§ EXCERPTED PASSAGE:
The COVID-19 pandemic has had many impacts on M&A activity and IT due diligence. The pace of deals has slowed, and some transactions that were in-process at the start of the outbreak have been canceled.
Two main issues are currently affecting the smaller deals that often involve companies with higher levels of technology and compliance risk.
The first is the current impracticality of business travel. The CEO of the travel website Kayak says a business travel recovery has “a long way to go” and believes business travel may never return to pre-pandemic levels. This means that the opportunity for a site visit, usually a vital component of the IT due diligence process, may not exist. Even if a site visit is possible, the employees at many companies are working remotely.
The second is the anecdotal evidence that many deals happening now involve companies in financial distress being acquired by competitors. Therefore, the deals are time-sensitive, and due diligence will need to be focused and abbreviated.
Though not ideal, there are ways to address both of these issues.
Without a site visit, you’ll have to accept the fact that you won’t get the benefits of developing rapport with the target company’s staff. You also won’t be able to easily adapt your IT due diligence based on what you see on-site by walking through the workspace, server rooms, etc.
The widespread availability of videoconferencing software can help. Instead of in-person discussions occurring at a relatively leisurely pace, you’ll need to have more in-depth conversations over Zoom, etc.
To replace walkthroughs, consider working with your contact at the target to use a technology like FaceTime to do a virtual inspection of the facilities. This is not the preferred approach, and you’ll be at the mercy of the person you’re working with to show you everything relevant, but it’s better than nothing.
Another ramification of this approach is that there will most likely need to be greater transparency about the process with the staff at the target. It’s typical to develop a cover story about the reason for a site visit (“considering a partnership” or “auditing our security”), but this may not be feasible with a remote approach that ends up being so probing in such a short amount of time.
When it comes to the potentially abbreviated timeline, you’ll be forced to focus on the high-risk areas of the company. You may only have only a day or two for IT due diligence. These items will be specific to each transaction, but here are some typical focus areas:
Products and Services
You’ll need to understand the goal of the acquisition. Is it to add new products or services to the acquirer’s offerings, or is it to acquire the target’s customers and move them to the purchaser’s service? Are the target’s products and services compatible with the acquirer’s? Are there features that would need to be added to the acquirer’s products to maintain customer satisfaction? Does the acquirer have in-house expertise in the technology, allowing for synergies and reducing the risk of departing employees at the target?

§ GIVEN ENTRIES:
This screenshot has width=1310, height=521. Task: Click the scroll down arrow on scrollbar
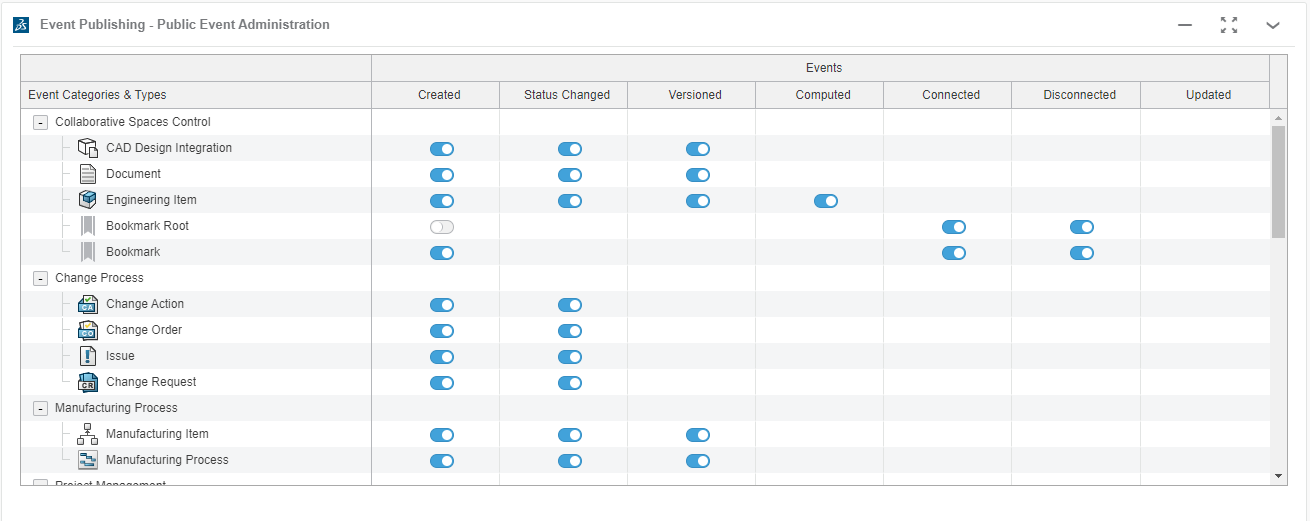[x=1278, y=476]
--
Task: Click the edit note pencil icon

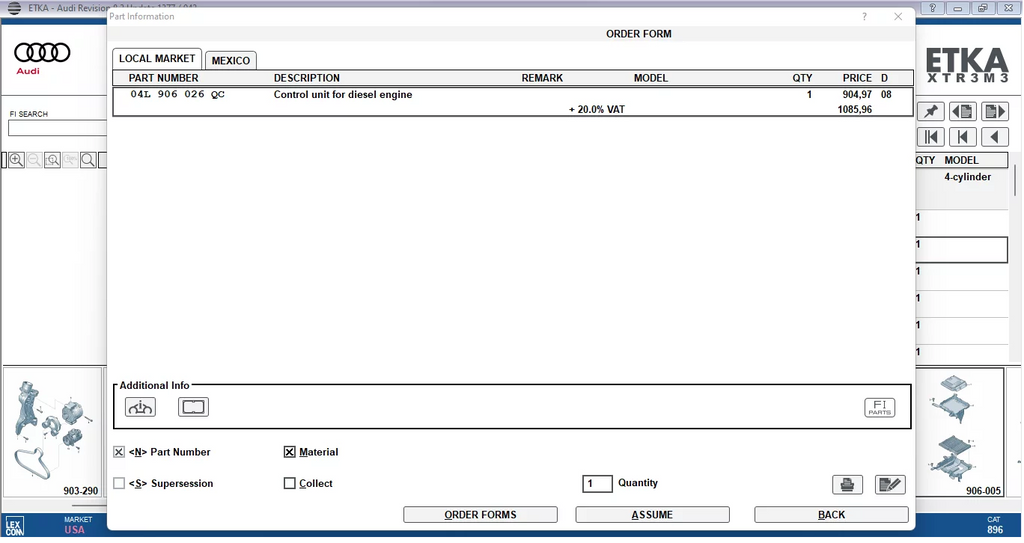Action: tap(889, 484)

§ ASSIGNMENT 1: Please copy the passage on M&A due diligence during the pandemic from "Though not ideal, there" up to and including "over Zoom, etc.".
§ ASSIGNMENT 2: Continue the passage on M&A due diligence during the pandemic from the point where it stops.

§ TASK OUTPUT 1:
Though not ideal, there are ways to address both of these issues.
Without a site visit, you’ll have to accept the fact that you won’t get the benefits of developing rapport with the target company’s staff. You also won’t be able to easily adapt your IT due diligence based on what you see on-site by walking through the workspace, server rooms, etc.
The widespread availability of videoconferencing software can help. Instead of in-person discussions occurring at a relatively leisurely pace, you’ll need to have more in-depth conversations over Zoom, etc.

§ TASK OUTPUT 2:
Has the company ever been the victim of a cyberattack or data breach? If so, what was done to address any associated vulnerabilities going forward? Is cyber insurance in place? If so, was the prior incident disclosed in the policy application? If not disclosed, the policy may not provide the desired level of protection. Does the target’s IT staff seem to have a good awareness of security best practices? If the target is a healthcare company in the US, have they performed a proper HIPAA risk analysis? If the target deals with customers from the European Union, how have they addressed requirements under the GDPR?
Source Code Review
A brief source code review may be the only option, so the person performing the IT due diligence will have to rely as much on how the code is explained by the developers as on any detailed review by themselves or a third-party expert. Do the developers seem to have a good handle on the organization of the code? Are you confident they are the ones who originally wrote it?
Intellectual Property Ownership / Non-competes
This is one of the most important things to investigate. Was any software represented as being owned by the target developed by contractors or consultants? If so, review copies of any associated agreements to be sure the target company properly structured the relationship to retain ownership of the developments. Have the employees signed non-compete agreements? A fast-paced acquisition may well create concern among the target’s employees, and some may leave. Are there any restrictions on employee competition?
Software licensing is a common high-risk area. Focus on any expensive tools being used, such as enterprise-class databases and server operating systems. If these are not correctly licensed, other licensing concerns are probably lurking at the target.
It will be impossible for such limited IT due diligence to identify every risk. The acquiring company should consider adding items not always part of the representations and warranties section of the purchase agreement to cover IP ownership, security best practices, absence of past cyberattacks, etc.
Although a remote, abbreviated IT due diligence process is not ideal, it may be unavoidable during the COVID-19 pandemic. A thoughtful, prioritized approach provides the best chance to quickly identify any areas that could threaten the long-term` success of the transaction.